• [Work instruction] Each line from the one containing "This screenshot has width=646, height=363." through the last line of the records below is to be set down exactly; the rest stays out.
• • • •
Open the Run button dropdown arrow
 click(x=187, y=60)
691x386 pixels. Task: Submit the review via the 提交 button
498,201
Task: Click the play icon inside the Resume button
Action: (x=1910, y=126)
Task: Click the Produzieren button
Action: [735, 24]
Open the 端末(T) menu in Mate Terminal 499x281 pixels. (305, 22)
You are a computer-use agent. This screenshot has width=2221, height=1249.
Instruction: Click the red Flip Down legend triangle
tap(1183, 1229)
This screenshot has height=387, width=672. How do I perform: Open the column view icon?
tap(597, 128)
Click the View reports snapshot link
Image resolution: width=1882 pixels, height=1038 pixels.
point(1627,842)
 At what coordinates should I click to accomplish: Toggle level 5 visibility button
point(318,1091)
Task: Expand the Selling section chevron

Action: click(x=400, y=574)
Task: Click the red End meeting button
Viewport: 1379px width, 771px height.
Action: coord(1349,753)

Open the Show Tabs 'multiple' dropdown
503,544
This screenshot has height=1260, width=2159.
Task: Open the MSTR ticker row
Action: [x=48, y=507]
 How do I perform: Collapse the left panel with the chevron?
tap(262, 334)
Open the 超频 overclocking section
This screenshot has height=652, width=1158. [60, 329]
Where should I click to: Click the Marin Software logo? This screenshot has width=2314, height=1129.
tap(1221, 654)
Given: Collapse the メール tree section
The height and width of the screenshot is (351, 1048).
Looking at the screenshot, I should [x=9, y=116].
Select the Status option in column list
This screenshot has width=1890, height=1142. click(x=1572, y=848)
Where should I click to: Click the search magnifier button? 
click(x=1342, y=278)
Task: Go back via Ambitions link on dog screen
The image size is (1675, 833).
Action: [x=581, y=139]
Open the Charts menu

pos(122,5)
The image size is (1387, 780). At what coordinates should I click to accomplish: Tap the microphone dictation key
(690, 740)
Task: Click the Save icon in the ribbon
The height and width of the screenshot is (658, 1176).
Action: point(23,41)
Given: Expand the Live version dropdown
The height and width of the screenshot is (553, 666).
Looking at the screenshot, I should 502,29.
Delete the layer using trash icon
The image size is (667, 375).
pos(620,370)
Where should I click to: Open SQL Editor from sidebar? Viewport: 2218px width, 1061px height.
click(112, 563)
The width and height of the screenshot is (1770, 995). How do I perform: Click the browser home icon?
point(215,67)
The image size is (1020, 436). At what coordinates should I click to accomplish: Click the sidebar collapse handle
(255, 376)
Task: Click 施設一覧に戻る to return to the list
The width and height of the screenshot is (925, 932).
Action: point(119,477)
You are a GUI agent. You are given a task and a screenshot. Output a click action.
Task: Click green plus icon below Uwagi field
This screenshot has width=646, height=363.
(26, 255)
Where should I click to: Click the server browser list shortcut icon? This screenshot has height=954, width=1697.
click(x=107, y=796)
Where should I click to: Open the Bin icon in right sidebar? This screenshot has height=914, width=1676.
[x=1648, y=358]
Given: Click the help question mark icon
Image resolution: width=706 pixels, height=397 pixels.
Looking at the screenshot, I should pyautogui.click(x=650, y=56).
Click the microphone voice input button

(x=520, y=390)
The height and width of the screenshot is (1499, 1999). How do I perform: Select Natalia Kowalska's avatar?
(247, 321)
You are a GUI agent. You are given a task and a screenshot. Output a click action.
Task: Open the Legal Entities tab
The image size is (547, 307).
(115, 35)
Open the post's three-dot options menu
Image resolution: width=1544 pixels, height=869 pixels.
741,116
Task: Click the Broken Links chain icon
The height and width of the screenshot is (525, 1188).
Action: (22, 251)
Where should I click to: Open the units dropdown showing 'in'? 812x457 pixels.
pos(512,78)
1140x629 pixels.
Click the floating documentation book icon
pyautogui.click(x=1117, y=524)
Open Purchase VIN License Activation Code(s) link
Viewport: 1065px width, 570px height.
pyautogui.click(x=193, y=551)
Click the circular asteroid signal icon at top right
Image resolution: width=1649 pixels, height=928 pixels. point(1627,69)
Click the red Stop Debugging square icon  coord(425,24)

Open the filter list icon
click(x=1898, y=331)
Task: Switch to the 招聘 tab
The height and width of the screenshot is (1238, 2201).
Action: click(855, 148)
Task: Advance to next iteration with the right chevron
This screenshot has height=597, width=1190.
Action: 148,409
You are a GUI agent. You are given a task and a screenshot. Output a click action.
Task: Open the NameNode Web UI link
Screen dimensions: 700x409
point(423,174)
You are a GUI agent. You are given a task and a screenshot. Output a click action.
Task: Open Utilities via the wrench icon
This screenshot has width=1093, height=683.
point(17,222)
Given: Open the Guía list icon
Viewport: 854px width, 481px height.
• • • •
• [Solution to the problem]
This screenshot has width=646, height=363.
(26, 255)
Where should I click to: Click the server browser list shortcut icon? This screenshot has height=954, width=1697.
click(x=107, y=796)
Where should I click to: Open the Bin icon in right sidebar? This screenshot has height=914, width=1676.
[x=1648, y=358]
Given: Click the help question mark icon
Image resolution: width=706 pixels, height=397 pixels.
Looking at the screenshot, I should pyautogui.click(x=650, y=56).
Click the microphone voice input button

(x=520, y=390)
The height and width of the screenshot is (1499, 1999). How do I perform: Select Natalia Kowalska's avatar?
(247, 321)
You are a GUI agent. You are given a task and a screenshot. Output a click action.
Task: Open the Legal Entities tab
The image size is (547, 307).
(115, 35)
Open the post's three-dot options menu
Image resolution: width=1544 pixels, height=869 pixels.
741,116
Task: Click the Broken Links chain icon
The height and width of the screenshot is (525, 1188).
Action: (22, 251)
Where should I click to: Open the units dropdown showing 'in'? 812x457 pixels.
pos(512,78)
1140x629 pixels.
Click the floating documentation book icon
pyautogui.click(x=1117, y=524)
Open Purchase VIN License Activation Code(s) link
Viewport: 1065px width, 570px height.
pyautogui.click(x=193, y=551)
Click the circular asteroid signal icon at top right
Image resolution: width=1649 pixels, height=928 pixels. point(1627,69)
Click the red Stop Debugging square icon  coord(425,24)

Open the filter list icon
click(x=1898, y=331)
Task: Switch to the 招聘 tab
The height and width of the screenshot is (1238, 2201).
Action: click(855, 148)
Task: Advance to next iteration with the right chevron
This screenshot has height=597, width=1190.
Action: 148,409
You are a GUI agent. You are given a task and a screenshot. Output a click action.
Task: Open the NameNode Web UI link
Screen dimensions: 700x409
point(423,174)
You are a GUI agent. You are given a task and a screenshot. Output a click action.
Task: Open Utilities via the wrench icon
This screenshot has width=1093, height=683.
point(17,222)
Given: Open the Guía list icon
Viewport: 854px width, 481px height.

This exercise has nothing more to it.